Cost Is an Observability Signal

I used to think about cost mostly as a budget concern. Then I started treating it as an observability signal.

Unexpected cost often points to something interesting: a query scanning too much history, a join multiplying rows, a backfill running repeatedly, a table growing without retention, or an orchestration bug retrying work.

Cost data can reveal system behavior that normal success/failure metrics miss. A green pipeline that costs twice as much this week is still telling you something.

The goal is not to make engineers afraid of using compute. The goal is to make cost visible enough that teams can connect engineering choices to operational consequences.

Reading the Cost Graph

Cost spikes are often symptoms of design drift. A table grows beyond its original purpose. A daily query starts scanning years of history. A backfill gets scheduled as if it were incremental. A retry loop hides behind green task status but burns compute all afternoon.

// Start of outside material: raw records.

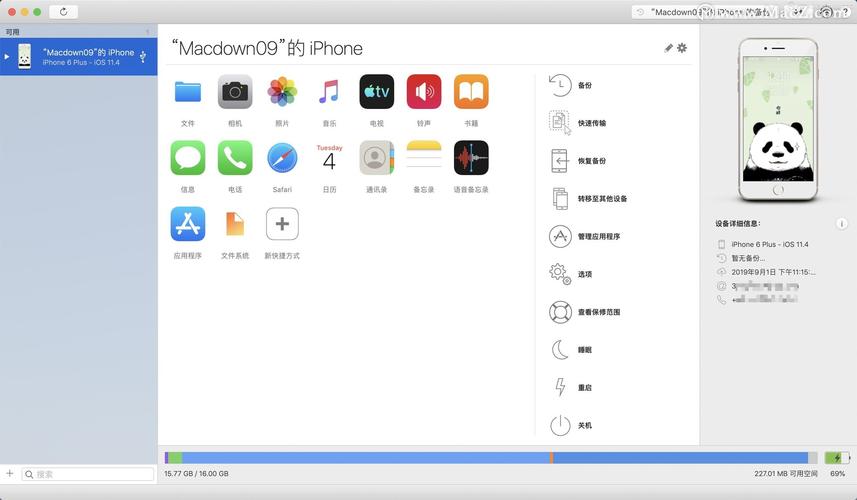Click the device info (i) button
The width and height of the screenshot is (857, 500).
[841, 224]
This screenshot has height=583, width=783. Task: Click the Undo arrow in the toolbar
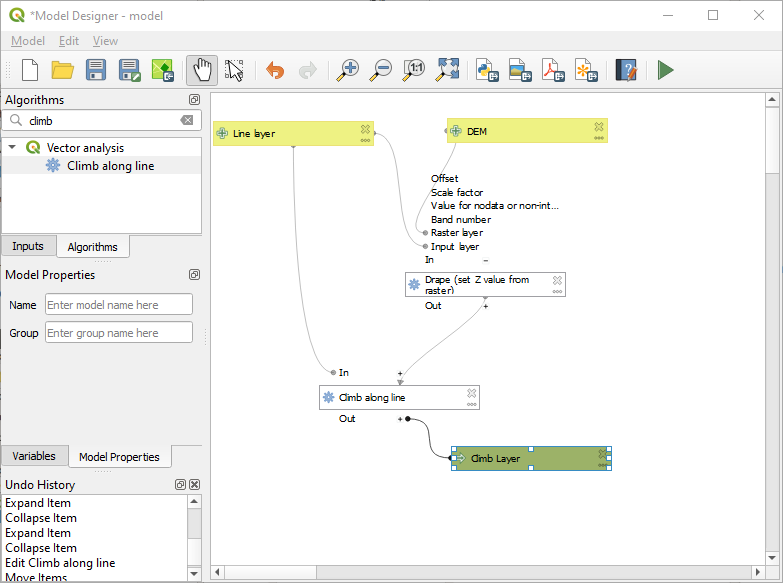point(274,70)
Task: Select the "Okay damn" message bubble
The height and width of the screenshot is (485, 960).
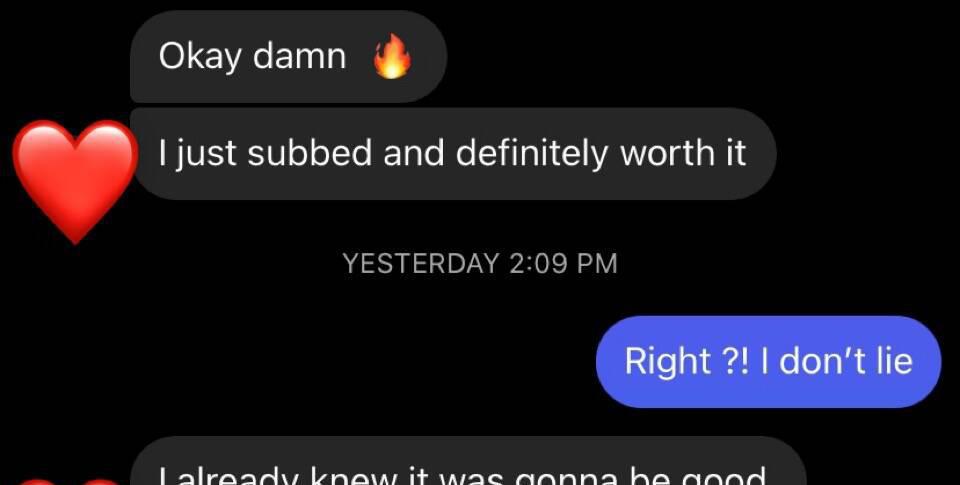Action: [x=288, y=56]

I began treating cost reviews like system reviews. Which jobs dominate spend? Is that spend tied to business value? Are expensive queries expensive for good reasons, or because the data model makes the common path inefficient?

This also made platform conversations more grounded. Instead of saying “optimize your queries” in the abstract, we could point to specific patterns: missing partition filters, avoidable cross joins, duplicated intermediate tables, or transformations that should be materialized once instead of recomputed by every consumer.

Cost visibility should not shame teams. It should help them see the shape of the system they are building. When cost becomes observable, performance and reliability conversations get much more concrete.

Cost as Feedback, Not Punishment

The tone around cost matters. If cost review feels punitive, engineers hide or avoid the conversation. If it feels like feedback, it becomes another way to understand system behavior.

I like cost dashboards that map spend to workflows, not just teams. Which product metrics are expensive to compute? Which ML features cost the most to refresh? Which exploratory workloads became production dependencies without redesign?

This helps separate valuable cost from waste. Some expensive jobs are worth it because they support important decisions. Others are expensive because the system evolved accidentally. The goal is to know the difference.

Cost awareness also improves architecture. It encourages clearer data grains, better materialization choices, retention discipline, and more thoughtful backfills. In that sense, cost is not just a finance signal. It is an engineering quality signal.